§ **Exercise instructions**: Within the data that follows, set down exactly the lines from the one containing "Screen dimensions: 1200x601" through the one containing "Given: Click the word", both ends included.
------------------------
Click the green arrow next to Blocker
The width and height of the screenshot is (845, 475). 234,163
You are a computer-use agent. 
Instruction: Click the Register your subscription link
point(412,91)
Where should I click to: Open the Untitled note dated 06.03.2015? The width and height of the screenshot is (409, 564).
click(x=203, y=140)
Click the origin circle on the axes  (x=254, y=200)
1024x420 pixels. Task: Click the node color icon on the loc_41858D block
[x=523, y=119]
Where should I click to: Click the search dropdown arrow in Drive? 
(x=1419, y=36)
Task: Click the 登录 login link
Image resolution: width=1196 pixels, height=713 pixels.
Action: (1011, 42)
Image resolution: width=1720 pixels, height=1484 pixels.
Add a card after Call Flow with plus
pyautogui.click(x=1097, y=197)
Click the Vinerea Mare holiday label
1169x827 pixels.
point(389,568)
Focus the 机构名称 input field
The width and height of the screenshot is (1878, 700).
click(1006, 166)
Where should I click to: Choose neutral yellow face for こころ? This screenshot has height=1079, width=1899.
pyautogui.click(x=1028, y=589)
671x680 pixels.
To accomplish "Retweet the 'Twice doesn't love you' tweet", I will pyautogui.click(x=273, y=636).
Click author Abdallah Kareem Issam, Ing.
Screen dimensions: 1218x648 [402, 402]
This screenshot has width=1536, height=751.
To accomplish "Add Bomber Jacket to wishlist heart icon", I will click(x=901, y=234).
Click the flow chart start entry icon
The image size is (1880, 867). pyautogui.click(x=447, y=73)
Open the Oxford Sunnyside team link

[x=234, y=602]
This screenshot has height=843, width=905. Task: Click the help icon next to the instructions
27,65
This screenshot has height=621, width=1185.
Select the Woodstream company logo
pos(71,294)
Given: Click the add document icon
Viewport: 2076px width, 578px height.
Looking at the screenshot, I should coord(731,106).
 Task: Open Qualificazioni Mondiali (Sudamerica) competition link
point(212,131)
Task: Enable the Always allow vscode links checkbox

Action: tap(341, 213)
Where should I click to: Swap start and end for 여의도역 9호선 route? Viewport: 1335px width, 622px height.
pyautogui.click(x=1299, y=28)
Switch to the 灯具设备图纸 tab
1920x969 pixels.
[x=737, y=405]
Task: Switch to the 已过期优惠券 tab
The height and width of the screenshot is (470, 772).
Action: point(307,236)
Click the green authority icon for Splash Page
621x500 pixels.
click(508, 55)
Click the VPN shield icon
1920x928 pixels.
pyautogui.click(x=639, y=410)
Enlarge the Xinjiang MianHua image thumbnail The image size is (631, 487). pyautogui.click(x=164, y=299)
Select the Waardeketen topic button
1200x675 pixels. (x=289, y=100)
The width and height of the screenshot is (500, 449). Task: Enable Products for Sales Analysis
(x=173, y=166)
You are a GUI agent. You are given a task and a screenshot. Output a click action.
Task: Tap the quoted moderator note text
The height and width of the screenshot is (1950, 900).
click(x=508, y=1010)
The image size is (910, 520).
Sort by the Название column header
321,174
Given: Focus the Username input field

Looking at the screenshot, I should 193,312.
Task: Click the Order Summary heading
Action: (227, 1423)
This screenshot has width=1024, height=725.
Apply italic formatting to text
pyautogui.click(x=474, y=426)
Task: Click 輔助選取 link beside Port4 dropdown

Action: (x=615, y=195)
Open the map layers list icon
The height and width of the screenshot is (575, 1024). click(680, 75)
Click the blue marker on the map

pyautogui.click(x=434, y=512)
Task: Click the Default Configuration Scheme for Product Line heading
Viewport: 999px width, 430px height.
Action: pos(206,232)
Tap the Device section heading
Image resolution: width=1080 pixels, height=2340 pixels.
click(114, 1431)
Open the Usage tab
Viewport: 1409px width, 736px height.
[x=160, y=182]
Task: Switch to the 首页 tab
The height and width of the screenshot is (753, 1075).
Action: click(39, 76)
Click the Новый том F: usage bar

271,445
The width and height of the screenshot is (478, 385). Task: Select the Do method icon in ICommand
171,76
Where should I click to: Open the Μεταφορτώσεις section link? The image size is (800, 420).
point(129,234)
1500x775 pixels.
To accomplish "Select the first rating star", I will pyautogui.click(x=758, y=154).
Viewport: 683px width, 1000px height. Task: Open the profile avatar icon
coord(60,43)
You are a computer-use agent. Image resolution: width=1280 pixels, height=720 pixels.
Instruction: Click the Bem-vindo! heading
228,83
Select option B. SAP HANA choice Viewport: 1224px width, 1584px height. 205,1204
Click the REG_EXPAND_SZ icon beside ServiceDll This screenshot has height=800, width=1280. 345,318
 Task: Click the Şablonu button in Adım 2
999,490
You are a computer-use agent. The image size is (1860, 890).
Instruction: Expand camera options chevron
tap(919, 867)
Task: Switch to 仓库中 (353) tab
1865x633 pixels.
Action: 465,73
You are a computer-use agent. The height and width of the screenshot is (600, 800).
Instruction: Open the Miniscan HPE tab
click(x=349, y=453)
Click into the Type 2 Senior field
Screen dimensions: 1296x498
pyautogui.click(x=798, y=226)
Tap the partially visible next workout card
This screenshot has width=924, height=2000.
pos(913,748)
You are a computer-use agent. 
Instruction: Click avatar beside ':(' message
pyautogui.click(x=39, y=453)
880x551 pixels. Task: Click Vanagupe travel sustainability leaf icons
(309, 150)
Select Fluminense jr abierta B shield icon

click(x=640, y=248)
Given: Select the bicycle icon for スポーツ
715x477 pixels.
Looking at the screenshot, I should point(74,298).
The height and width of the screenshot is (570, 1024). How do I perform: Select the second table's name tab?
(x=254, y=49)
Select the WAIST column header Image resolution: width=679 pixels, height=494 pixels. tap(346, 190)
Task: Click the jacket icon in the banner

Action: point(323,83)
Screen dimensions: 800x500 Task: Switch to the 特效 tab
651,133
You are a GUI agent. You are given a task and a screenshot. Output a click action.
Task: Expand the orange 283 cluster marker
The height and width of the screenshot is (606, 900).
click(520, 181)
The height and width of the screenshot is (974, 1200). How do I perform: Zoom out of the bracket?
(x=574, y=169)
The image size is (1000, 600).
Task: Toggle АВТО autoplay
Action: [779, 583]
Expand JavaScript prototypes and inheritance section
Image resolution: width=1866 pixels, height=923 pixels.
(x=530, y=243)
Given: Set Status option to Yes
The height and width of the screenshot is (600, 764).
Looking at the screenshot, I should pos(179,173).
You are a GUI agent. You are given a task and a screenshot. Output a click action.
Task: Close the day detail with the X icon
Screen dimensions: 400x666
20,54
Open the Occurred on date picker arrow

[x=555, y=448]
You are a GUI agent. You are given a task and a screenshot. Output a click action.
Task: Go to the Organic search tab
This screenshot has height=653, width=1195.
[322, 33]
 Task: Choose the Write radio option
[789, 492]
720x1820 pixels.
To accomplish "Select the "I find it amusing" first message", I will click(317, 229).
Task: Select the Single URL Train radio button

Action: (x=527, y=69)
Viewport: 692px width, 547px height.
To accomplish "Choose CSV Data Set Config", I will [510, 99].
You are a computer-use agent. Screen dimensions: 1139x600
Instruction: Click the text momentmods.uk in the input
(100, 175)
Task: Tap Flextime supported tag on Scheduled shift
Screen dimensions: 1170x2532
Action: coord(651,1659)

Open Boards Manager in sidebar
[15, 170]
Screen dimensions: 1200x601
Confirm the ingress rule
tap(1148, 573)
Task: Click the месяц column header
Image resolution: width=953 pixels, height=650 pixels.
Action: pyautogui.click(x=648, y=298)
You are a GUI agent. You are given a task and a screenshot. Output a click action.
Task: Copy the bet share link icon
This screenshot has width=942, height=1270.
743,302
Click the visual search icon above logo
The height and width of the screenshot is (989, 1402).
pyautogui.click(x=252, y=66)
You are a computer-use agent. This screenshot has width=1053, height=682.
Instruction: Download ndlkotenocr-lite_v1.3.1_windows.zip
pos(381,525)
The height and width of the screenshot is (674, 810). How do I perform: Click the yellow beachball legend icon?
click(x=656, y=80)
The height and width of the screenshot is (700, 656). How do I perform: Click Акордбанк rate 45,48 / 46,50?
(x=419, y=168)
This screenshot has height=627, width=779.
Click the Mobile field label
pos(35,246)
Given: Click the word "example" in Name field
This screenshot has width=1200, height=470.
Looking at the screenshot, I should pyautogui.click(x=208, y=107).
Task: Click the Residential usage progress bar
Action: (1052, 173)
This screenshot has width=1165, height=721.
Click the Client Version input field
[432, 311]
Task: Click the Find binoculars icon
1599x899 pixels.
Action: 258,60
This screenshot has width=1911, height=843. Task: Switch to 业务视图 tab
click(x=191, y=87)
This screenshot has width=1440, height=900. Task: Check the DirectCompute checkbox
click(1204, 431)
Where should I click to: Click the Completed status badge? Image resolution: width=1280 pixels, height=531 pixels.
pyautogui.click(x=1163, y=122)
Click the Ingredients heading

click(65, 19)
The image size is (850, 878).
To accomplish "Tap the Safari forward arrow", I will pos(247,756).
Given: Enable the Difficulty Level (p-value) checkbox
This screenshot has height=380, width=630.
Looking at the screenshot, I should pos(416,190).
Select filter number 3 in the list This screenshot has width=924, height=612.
------------------------
§ **Solution for this problem**:
Screen dimensions: 1200x601
Confirm the ingress rule
tap(1148, 573)
Task: Click the месяц column header
Image resolution: width=953 pixels, height=650 pixels.
Action: pyautogui.click(x=648, y=298)
You are a GUI agent. You are given a task and a screenshot. Output a click action.
Task: Copy the bet share link icon
This screenshot has width=942, height=1270.
743,302
Click the visual search icon above logo
The height and width of the screenshot is (989, 1402).
pyautogui.click(x=252, y=66)
You are a computer-use agent. This screenshot has width=1053, height=682.
Instruction: Download ndlkotenocr-lite_v1.3.1_windows.zip
pos(381,525)
The height and width of the screenshot is (674, 810). How do I perform: Click the yellow beachball legend icon?
click(x=656, y=80)
The height and width of the screenshot is (700, 656). How do I perform: Click Акордбанк rate 45,48 / 46,50?
(x=419, y=168)
This screenshot has height=627, width=779.
Click the Mobile field label
pos(35,246)
Given: Click the word "example" in Name field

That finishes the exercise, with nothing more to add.